I want to see what happens to my model when I vary the number of layers it has.
I wrote a function to build, compile and fit a model with a custom number of layers. But it keeps making a (seemingly) identical model each time built with (what looks like) just one layer.
The code
def custom_num_layer_model(num_layers):
dense_layers = [Dense(16, activation='relu')] * num_layers
all_layers = dense_layers + [Dense(1, activation='sigmoid')]
model = Sequential(all_layers)
model.compile(optimizer='rmsprop',
loss='binary_crossentropy',
metrics=['accuracy'])
history = model.fit(x_train,
y_train,
epochs=20,
batch_size=512,
validation_split=0.4)
return history
As I was writing this, I realised it must be the line dense_layers = [Dense(16, activation='relu')] * num_layers
. This must duplicate the exact layer in the list and thus render the copies useless.

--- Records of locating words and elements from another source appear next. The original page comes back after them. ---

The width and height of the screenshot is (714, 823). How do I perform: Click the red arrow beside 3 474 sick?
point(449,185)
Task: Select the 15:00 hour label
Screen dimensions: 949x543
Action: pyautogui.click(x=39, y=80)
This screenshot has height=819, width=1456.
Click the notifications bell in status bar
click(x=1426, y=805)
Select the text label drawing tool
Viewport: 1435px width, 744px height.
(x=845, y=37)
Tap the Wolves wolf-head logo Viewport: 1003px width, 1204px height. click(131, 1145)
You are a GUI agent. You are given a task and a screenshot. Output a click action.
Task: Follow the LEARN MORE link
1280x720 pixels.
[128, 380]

So, how would I write a function to automate this process of building models with a custom number of layers?
Figured it out!
Use a list comprehension on the first line of the function.
dense_layers = [Dense(16, activation='relu') for _ in range(num_layers)]
You must initialize num_layers
new objects and so could also do this with a for loop.
Using list * num_layers
just creates a new list with num_layers
copies of the original object. Because it's the same object, it was like having a single-layer network.
Using a list comprehension creates num_layers
distinct new objects and thus it works.